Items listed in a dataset

========================================

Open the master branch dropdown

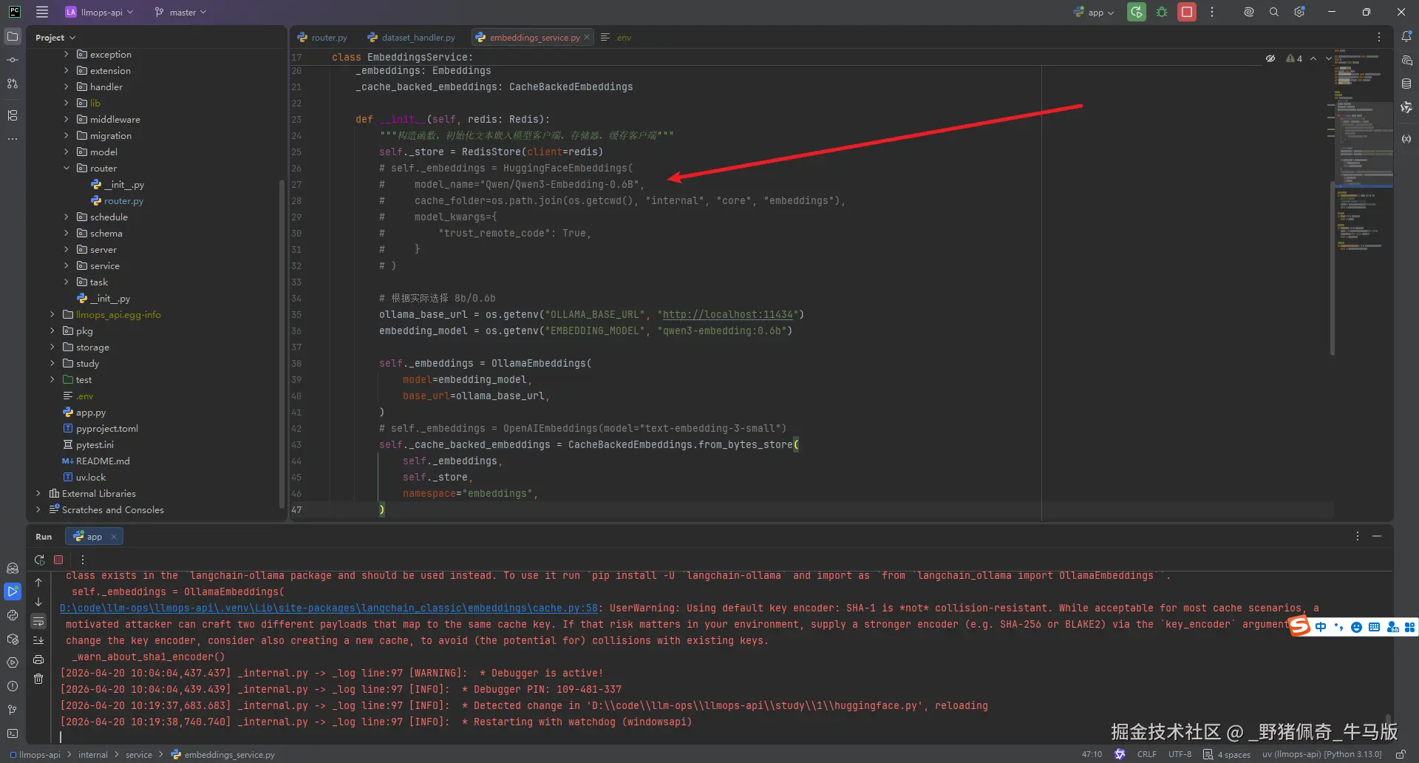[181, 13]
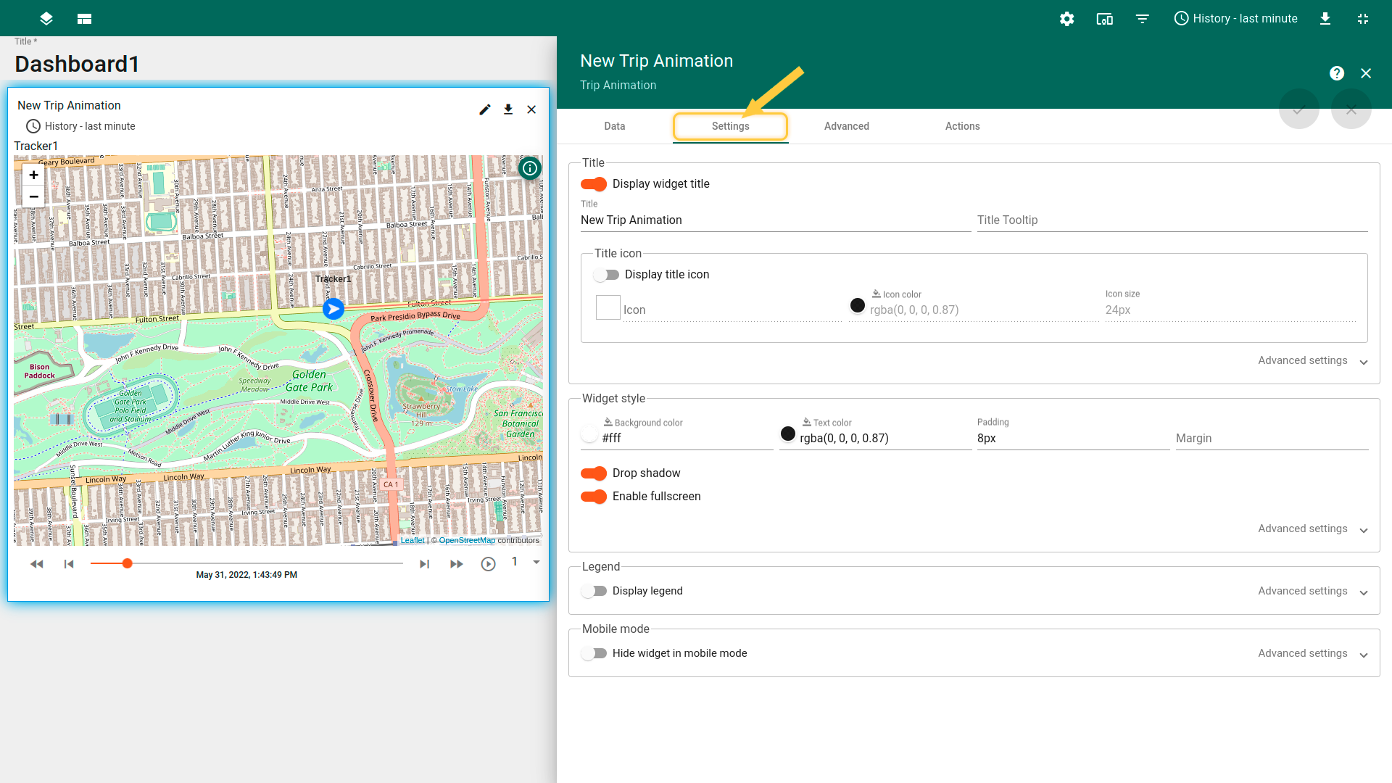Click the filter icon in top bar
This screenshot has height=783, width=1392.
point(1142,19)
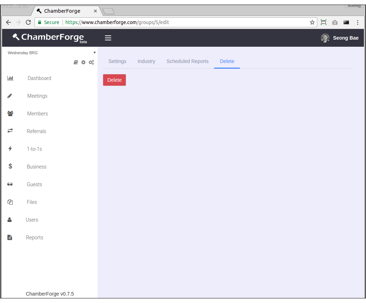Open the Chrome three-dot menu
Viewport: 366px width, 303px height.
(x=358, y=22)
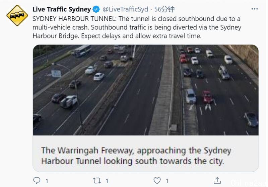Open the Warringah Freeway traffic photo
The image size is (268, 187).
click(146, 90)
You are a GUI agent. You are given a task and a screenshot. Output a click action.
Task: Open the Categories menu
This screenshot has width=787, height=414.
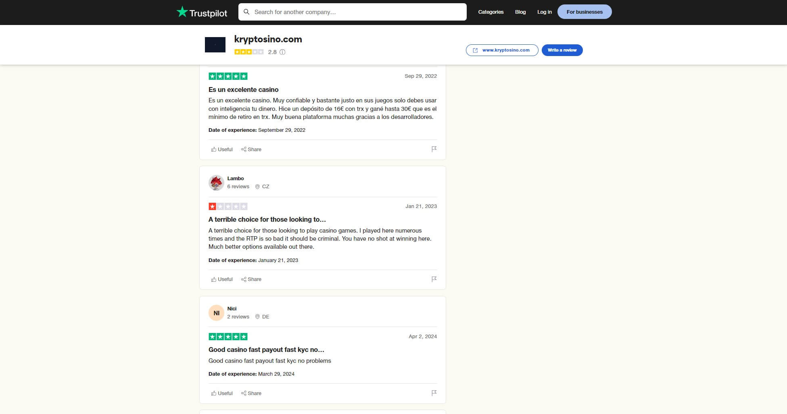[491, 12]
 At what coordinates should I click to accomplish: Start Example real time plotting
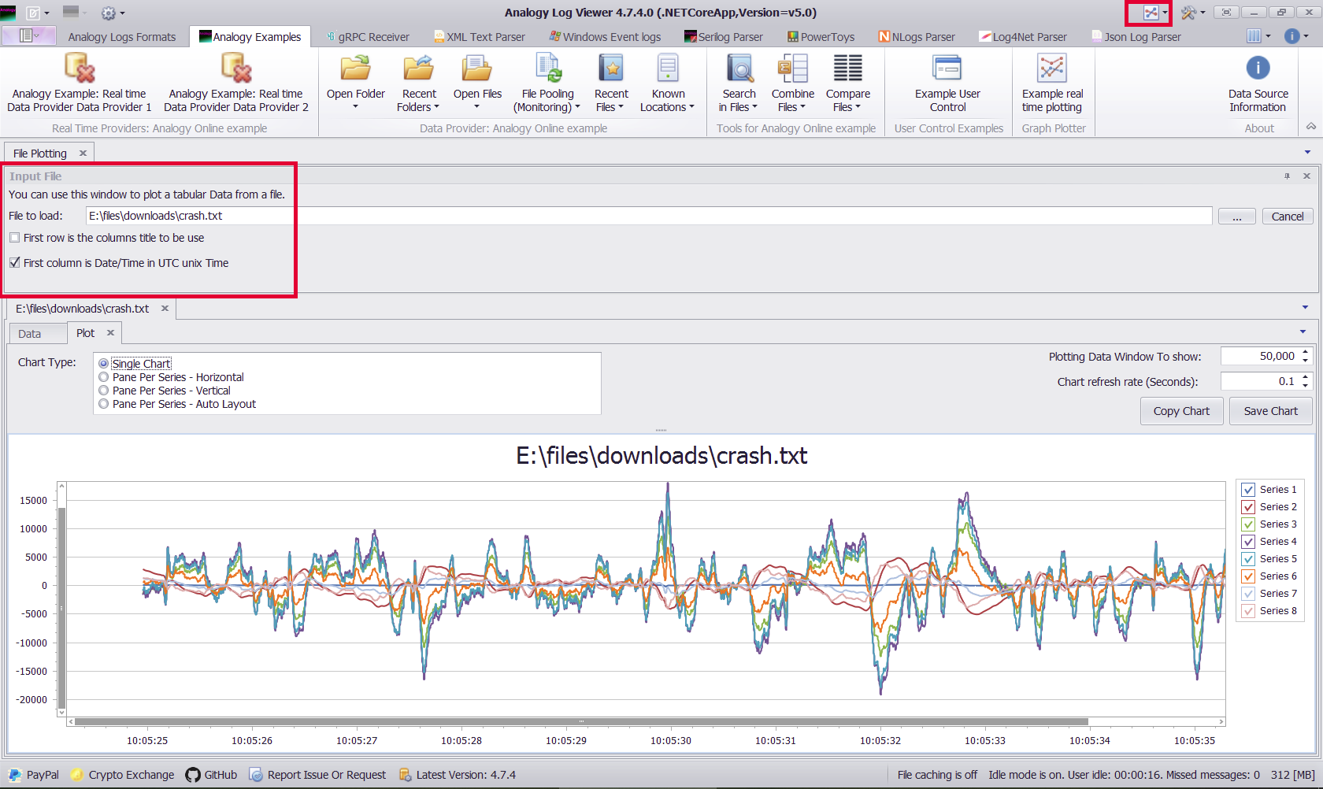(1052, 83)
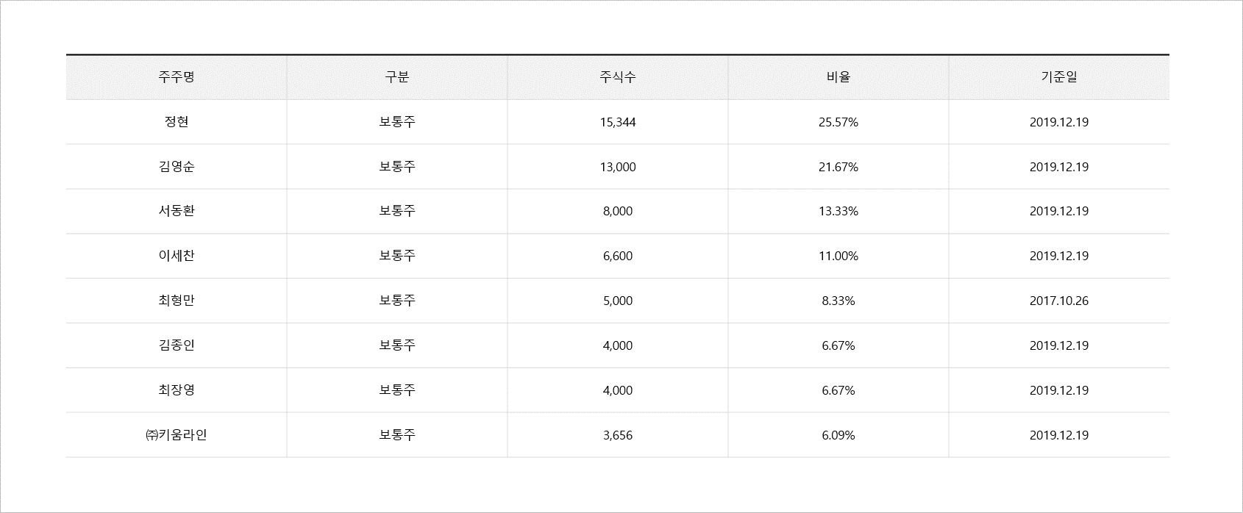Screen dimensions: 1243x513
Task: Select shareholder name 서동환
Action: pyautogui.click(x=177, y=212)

========================================

> Your objective:
Edit the lines above so that "dropdown" becomes "menu", keeping everything else the same, and omit the pictures from your answer.

> Task response:
Open the master branch menu

[181, 13]
Click the filter icon in top bar
This screenshot has height=783, width=1392.
point(1142,19)
Open the Chrome three-dot menu
Viewport: 366px width, 303px height.
(x=358, y=22)
Open the Warringah Freeway traffic photo
The image size is (268, 187).
click(146, 90)
You are a GUI agent. You are given a task and a screenshot. Output a click action.
Task: Open the Categories menu
This screenshot has width=787, height=414.
[491, 12]
 At what coordinates should I click to accomplish: Start Example real time plotting
(1052, 83)
Screen dimensions: 1243x513
Task: Select shareholder name 서동환
Action: pyautogui.click(x=177, y=212)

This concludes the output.